Capitolo 2: Visite inaspettate

8 1 0
                                    

Torno a casa insieme a Dylan e Mike. Abitano entrambi vicino alla mia zona. Essendo vicini all'istituto, andarci in macchina sarebbe uno spreco di benzina.

È da due settimane che è iniziata la scuola, e io sono una persona abituata a trasferirmi, ma ancora mi fa strano tornare, con lo zaino, a casa, nel poco traffico dell'una, in una cittadina così silenziosa, a vivere una vita normale. Arrivo a casa e studio. Un paio di volte sono uscita con Luna, un altra volta sono andata a casa di Dylan a salutare i suoi genitori e a chiaccherare al parco. Sembro una normale studente. Non una Bracciante. Ma in fin dei conti, non lo sono più. Ho smesso con quella roba. Devo cambiare. Non posso cambiare il passato, ma posso reinventarmi il futuro.
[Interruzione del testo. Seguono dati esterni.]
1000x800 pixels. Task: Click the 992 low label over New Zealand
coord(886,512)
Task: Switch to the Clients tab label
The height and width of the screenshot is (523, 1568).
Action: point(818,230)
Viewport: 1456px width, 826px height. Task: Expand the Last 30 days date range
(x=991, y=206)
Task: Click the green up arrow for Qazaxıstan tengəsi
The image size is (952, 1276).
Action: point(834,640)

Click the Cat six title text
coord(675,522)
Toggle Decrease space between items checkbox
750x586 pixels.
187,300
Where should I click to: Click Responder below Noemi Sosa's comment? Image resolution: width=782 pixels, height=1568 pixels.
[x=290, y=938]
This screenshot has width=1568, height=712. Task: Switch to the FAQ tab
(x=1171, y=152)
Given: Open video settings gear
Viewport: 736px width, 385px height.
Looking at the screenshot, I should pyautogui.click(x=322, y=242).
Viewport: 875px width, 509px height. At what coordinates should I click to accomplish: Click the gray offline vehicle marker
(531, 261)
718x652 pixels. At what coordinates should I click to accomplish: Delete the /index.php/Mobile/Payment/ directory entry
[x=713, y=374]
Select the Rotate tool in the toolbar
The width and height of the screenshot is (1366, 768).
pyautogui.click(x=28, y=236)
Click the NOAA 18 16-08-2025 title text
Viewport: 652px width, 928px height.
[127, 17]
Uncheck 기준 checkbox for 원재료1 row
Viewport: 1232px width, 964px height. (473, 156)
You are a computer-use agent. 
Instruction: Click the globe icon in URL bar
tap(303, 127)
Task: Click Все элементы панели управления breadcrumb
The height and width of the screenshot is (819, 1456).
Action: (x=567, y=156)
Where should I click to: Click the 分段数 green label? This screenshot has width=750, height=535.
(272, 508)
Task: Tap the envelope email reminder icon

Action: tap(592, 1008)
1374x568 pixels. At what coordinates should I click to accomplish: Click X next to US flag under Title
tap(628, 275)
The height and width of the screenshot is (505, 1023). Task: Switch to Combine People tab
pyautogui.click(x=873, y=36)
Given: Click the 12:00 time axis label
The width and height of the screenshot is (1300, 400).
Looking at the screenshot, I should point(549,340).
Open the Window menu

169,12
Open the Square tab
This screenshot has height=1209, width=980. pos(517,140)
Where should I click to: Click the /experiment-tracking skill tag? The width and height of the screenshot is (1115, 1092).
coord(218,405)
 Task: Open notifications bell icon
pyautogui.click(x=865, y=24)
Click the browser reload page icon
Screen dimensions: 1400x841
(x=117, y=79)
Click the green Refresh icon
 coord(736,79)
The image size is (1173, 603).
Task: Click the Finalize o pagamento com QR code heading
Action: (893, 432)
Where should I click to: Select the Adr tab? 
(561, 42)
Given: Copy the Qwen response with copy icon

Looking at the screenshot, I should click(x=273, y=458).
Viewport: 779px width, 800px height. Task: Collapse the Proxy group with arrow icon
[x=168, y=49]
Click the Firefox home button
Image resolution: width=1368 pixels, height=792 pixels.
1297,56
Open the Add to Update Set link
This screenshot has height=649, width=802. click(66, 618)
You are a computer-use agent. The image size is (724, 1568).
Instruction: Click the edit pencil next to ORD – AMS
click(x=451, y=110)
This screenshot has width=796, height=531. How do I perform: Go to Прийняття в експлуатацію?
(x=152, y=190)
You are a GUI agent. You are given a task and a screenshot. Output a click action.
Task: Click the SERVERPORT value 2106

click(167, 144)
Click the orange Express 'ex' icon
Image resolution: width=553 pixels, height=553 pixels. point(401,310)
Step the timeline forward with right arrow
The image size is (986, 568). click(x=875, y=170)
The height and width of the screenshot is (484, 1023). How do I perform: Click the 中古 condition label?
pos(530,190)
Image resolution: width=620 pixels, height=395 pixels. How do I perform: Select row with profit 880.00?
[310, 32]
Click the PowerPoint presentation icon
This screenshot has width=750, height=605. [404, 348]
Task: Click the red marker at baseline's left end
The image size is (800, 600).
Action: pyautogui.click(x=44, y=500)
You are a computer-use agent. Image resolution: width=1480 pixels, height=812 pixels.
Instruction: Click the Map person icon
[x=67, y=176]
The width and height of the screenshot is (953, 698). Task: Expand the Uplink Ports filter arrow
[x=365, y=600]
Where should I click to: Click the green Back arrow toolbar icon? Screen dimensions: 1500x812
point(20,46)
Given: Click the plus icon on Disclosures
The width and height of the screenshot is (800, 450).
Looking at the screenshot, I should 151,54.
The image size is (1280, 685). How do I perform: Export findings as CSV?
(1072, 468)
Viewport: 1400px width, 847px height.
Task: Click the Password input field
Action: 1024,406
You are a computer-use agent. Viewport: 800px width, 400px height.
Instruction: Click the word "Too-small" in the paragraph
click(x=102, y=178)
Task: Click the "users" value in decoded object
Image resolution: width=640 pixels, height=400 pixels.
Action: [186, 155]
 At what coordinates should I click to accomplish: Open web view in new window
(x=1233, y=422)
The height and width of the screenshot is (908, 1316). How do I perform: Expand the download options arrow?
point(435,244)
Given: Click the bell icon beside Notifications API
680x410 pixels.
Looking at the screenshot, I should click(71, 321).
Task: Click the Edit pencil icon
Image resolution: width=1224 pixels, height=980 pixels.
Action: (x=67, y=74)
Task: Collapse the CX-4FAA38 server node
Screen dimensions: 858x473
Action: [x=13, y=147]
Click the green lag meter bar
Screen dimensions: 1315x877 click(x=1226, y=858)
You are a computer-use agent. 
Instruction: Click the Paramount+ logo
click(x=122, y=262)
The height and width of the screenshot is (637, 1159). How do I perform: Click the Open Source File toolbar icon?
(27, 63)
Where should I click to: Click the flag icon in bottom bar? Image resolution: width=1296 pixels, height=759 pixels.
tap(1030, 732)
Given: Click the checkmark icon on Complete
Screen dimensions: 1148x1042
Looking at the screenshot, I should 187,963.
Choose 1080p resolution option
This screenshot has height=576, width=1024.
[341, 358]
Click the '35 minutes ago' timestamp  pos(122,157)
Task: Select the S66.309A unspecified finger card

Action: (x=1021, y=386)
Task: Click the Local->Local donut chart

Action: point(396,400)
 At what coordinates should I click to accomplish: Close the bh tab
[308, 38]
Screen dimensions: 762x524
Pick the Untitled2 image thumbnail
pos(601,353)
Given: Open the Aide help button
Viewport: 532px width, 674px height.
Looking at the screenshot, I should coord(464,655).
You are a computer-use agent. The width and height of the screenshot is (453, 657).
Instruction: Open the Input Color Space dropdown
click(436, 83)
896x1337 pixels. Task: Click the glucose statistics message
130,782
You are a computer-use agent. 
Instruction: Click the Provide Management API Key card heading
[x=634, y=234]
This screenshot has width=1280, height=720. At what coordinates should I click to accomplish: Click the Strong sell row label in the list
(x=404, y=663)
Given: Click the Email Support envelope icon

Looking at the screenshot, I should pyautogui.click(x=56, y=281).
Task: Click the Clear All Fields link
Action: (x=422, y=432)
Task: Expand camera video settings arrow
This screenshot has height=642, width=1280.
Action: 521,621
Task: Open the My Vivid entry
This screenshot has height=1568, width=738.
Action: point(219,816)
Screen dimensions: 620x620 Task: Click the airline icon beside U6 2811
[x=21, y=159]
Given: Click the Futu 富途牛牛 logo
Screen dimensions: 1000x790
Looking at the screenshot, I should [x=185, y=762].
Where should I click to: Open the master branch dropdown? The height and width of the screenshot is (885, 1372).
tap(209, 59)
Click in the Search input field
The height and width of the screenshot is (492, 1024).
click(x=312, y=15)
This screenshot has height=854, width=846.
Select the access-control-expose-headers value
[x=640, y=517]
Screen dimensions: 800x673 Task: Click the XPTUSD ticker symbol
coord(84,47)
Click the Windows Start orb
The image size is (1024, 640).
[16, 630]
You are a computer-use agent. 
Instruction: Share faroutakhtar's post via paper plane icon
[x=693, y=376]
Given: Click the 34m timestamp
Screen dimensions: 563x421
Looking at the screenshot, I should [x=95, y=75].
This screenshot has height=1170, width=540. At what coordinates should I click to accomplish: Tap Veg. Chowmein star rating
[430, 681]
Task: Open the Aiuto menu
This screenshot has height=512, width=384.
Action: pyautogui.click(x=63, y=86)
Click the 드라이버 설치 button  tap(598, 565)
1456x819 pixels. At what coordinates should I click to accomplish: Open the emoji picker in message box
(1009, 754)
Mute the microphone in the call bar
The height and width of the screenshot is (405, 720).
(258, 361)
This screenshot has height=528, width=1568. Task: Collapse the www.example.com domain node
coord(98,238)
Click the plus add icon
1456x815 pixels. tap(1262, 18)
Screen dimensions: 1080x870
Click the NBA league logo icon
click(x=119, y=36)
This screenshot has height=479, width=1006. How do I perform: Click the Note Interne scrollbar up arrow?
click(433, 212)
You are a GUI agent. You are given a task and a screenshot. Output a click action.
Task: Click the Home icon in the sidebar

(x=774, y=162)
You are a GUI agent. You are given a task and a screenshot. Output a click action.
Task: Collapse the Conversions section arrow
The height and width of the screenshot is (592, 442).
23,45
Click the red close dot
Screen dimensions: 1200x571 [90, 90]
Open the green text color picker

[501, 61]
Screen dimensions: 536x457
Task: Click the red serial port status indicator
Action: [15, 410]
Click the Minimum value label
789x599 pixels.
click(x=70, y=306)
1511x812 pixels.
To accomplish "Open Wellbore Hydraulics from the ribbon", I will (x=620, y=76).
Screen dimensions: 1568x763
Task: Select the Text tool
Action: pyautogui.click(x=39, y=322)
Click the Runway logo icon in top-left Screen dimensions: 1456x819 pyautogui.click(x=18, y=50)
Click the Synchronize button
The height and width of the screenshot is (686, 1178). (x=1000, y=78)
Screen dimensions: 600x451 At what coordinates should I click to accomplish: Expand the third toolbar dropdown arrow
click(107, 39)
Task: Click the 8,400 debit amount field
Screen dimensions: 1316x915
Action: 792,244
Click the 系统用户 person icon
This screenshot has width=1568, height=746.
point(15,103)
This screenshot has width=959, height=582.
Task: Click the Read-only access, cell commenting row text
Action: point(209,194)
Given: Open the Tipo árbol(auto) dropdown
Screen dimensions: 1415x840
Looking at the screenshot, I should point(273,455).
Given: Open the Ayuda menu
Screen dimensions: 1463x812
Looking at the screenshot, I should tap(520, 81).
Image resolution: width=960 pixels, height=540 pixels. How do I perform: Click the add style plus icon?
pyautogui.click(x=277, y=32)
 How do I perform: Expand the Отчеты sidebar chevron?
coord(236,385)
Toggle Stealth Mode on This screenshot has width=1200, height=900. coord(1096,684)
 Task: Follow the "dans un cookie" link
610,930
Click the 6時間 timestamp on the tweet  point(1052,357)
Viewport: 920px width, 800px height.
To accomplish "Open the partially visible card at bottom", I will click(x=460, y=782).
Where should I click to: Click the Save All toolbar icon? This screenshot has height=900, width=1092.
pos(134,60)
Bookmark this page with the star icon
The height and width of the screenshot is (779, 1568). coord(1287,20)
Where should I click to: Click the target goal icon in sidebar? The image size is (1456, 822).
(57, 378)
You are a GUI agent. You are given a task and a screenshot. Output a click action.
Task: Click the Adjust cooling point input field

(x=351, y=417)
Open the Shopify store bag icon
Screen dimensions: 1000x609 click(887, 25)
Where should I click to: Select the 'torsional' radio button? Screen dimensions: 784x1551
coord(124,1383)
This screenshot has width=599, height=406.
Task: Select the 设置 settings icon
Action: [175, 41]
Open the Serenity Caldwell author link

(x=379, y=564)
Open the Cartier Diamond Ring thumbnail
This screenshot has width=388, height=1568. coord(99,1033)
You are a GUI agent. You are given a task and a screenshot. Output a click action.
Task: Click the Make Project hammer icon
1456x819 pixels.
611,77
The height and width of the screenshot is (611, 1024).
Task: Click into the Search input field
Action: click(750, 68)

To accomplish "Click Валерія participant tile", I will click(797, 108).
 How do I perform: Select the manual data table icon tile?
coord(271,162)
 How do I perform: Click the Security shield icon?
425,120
Non sono altro che una normale ragazza che se ne torna alla sua normale casa a schiera con i suoi normali amici.

Guardo i miei normali amici.

In effetti, normali non lo sono tanto. I pantaloni strappati, il piercing al naso di Mike, i tatuaggi di Dylan.

Nel viaggio di ritorno stiamo perlopiù in silenzio. Mike guarda guarda fisso lo smartphone, dimenticandosi della nostra presenza. Dylan, invece, è troppo assorto nel pensare al nome della nostra maestra di matematica delle elementari.

-Janet!- Esclama nel momento in cui arrivo a casa mia.

-No... Secondo me nel suo nome c'era una "L". Sbaglio...?

-Mmmh. Sicura che non ti stai confondendo con quella di inglese? La maestra Liliana?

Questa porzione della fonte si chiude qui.